## TASK ITEM
In full and without changes, output the data.

[[ PROVIDED ENTRIES open ]]

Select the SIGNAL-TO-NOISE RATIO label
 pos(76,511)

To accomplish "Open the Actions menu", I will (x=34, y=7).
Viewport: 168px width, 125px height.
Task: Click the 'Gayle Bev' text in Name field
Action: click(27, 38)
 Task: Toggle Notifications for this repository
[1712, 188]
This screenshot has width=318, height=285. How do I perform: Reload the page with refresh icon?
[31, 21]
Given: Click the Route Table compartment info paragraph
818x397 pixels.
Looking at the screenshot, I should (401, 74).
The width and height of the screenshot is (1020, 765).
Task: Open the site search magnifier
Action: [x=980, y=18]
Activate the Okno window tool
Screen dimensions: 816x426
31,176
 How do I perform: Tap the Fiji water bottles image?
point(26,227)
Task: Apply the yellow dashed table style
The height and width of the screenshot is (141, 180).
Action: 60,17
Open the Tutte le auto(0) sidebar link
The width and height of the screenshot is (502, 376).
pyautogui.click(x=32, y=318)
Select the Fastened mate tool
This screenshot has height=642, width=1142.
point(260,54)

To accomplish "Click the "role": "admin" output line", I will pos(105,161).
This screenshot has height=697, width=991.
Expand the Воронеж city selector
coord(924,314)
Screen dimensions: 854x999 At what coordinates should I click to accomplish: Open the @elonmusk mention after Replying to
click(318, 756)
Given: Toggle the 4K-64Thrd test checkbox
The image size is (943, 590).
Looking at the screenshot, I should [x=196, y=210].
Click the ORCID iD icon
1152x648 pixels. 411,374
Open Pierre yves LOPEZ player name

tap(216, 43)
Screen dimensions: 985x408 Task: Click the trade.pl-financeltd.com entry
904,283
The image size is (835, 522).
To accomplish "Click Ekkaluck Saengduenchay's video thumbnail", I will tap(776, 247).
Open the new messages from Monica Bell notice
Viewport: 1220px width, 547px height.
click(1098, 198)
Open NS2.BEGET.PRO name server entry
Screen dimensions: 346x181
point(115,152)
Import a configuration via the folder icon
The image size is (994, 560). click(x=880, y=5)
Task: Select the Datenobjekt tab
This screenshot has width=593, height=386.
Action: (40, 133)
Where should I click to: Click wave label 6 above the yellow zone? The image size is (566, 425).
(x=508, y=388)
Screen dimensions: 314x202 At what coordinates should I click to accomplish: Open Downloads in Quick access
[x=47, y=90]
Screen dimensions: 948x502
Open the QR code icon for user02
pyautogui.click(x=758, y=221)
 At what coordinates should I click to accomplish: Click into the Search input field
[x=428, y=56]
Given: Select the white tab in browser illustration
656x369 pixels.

[[ PROVIDED ENTRIES closed ]]

## RESPONSE AREA
Select the SIGNAL-TO-NOISE RATIO label
 pos(76,511)

To accomplish "Open the Actions menu", I will (x=34, y=7).
Viewport: 168px width, 125px height.
Task: Click the 'Gayle Bev' text in Name field
Action: click(27, 38)
 Task: Toggle Notifications for this repository
[1712, 188]
This screenshot has width=318, height=285. How do I perform: Reload the page with refresh icon?
[31, 21]
Given: Click the Route Table compartment info paragraph
818x397 pixels.
Looking at the screenshot, I should (401, 74).
The width and height of the screenshot is (1020, 765).
Task: Open the site search magnifier
Action: [x=980, y=18]
Activate the Okno window tool
Screen dimensions: 816x426
31,176
 How do I perform: Tap the Fiji water bottles image?
point(26,227)
Task: Apply the yellow dashed table style
The height and width of the screenshot is (141, 180).
Action: 60,17
Open the Tutte le auto(0) sidebar link
The width and height of the screenshot is (502, 376).
pyautogui.click(x=32, y=318)
Select the Fastened mate tool
This screenshot has height=642, width=1142.
point(260,54)

To accomplish "Click the "role": "admin" output line", I will pos(105,161).
This screenshot has height=697, width=991.
Expand the Воронеж city selector
coord(924,314)
Screen dimensions: 854x999 At what coordinates should I click to accomplish: Open the @elonmusk mention after Replying to
click(318, 756)
Given: Toggle the 4K-64Thrd test checkbox
The image size is (943, 590).
Looking at the screenshot, I should [x=196, y=210].
Click the ORCID iD icon
1152x648 pixels. 411,374
Open Pierre yves LOPEZ player name

tap(216, 43)
Screen dimensions: 985x408 Task: Click the trade.pl-financeltd.com entry
904,283
The image size is (835, 522).
To accomplish "Click Ekkaluck Saengduenchay's video thumbnail", I will tap(776, 247).
Open the new messages from Monica Bell notice
Viewport: 1220px width, 547px height.
click(1098, 198)
Open NS2.BEGET.PRO name server entry
Screen dimensions: 346x181
point(115,152)
Import a configuration via the folder icon
The image size is (994, 560). click(x=880, y=5)
Task: Select the Datenobjekt tab
This screenshot has width=593, height=386.
Action: (40, 133)
Where should I click to: Click wave label 6 above the yellow zone? The image size is (566, 425).
(x=508, y=388)
Screen dimensions: 314x202 At what coordinates should I click to accomplish: Open Downloads in Quick access
[x=47, y=90]
Screen dimensions: 948x502
Open the QR code icon for user02
pyautogui.click(x=758, y=221)
 At what coordinates should I click to accomplish: Click into the Search input field
[x=428, y=56]
Given: Select the white tab in browser illustration
656x369 pixels.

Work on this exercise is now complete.